Though the book won the National Book Award for 1974, Pynchon chose neither to accept nor acknowledge this award. Thomas Guinzberg of the Viking Press suggested that the comedian ‘Professor’ Irwin Corey accept the award on his behalf. Pynchon agreed, which led to one of the most unusual acceptance speeches of all time, complete with a streaker crossing the stage in the middle of Corey’s musings. Later that year, the Pulitzer Prize fiction panel unanimously recommended it for the award, but the Pulitzer board vetoed the jury’s recommendation, describing the novel as ‘unreadable,’ ‘turgid,’ ‘overwritten,’ and in parts ‘obscene.’ No award was given for fiction that year. In 1975, Pynchon declined the William Dean Howells Medal of the American Academy of Arts and Letters.

‘Gravity’s Rainbow’ was translated into German by Nobel laureate Elfriede Jelinek, and some critics think that it had a big influence on Jelinek’s own writing.

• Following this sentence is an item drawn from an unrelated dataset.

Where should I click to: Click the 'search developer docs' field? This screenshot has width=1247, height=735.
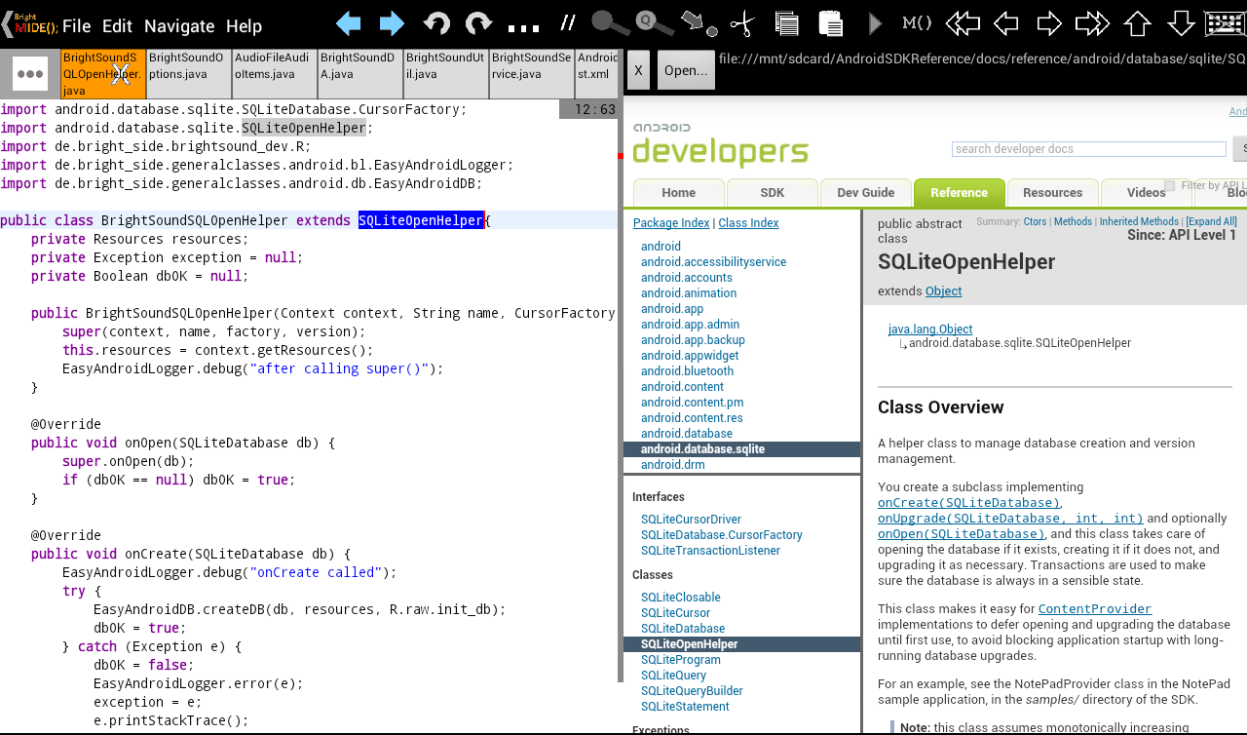coord(1088,148)
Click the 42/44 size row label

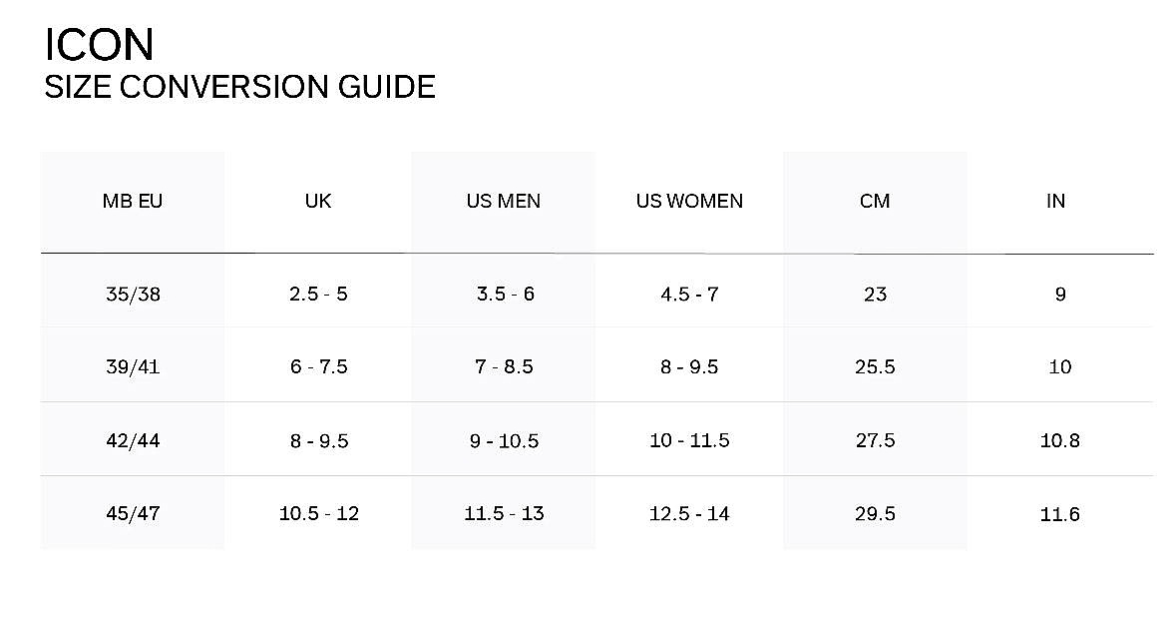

The lyrics of Devo’s song ‘Whip It’ were inspired by ‘Gravity’s Rainbow’ parodies of limericks and poems; band member Gerald Casale specified: ‘The lyrics were written by me as an imitation of Thomas Pynchon’s parodies in his book ‘Gravity’s Rainbow.’ He had parodied limericks and poems of kind of all-American, obsessive, cult of personality ideas like Horatio Alger and ‘You’re #1, there’s nobody else like you’ kind of poems that were very funny and very clever. I thought, ‘I’d like to do one like Thomas Pynchon,’ so I wrote down ‘Whip It’ one night.’ The novel inspired the 1984 song ‘Gravity’s Angel’ by experimental performance artist Laurie Anderson. In her 2004 autobiographical performance ‘The End of the Moon,’ Anderson said she once contacted Pynchon asking permission to adapt ‘Gravity’s Rainbow’ as an opera. Pynchon replied that he would allow her to do so with one condition: the opera had to be written for a single instrument: the banjo. Anderson said she took that as a polite ‘no.’

New York artist Zak Smith created a series of 760 drawings entitled, ‘One Picture for Every Page of Thomas Pynchon’s Novel ‘Gravity’s Rainbow” (also known by the title ‘Pictures of What Happens on Each Page of Thomas Pynchon’s Novel ‘Gravity’s Rainbow”). Occupying eleven rows and over eleven meters of wall space, the drawings attempt to illustrate, as literally as possible, every page of the book. The piece includes palm trees, shoes, stuffed toys, a lemon meringue pie, Richard Nixon, Sigmund Freud, an iron toad wired to an electric battery, a dominatrix, and other images from the novel. In 2006, Tin House Books published the book ‘Pictures Showing What Happens on Each Page of Thomas Pynchon’s Novel ‘Gravity’s Rainbow.” In 1999 a painting by the American artist Fred Tomaselli, inspired by the novel and titled ‘Gravity’s Rainbow (Large),’ was added to the permanent collection at the Whitney Museum of Art in New York City.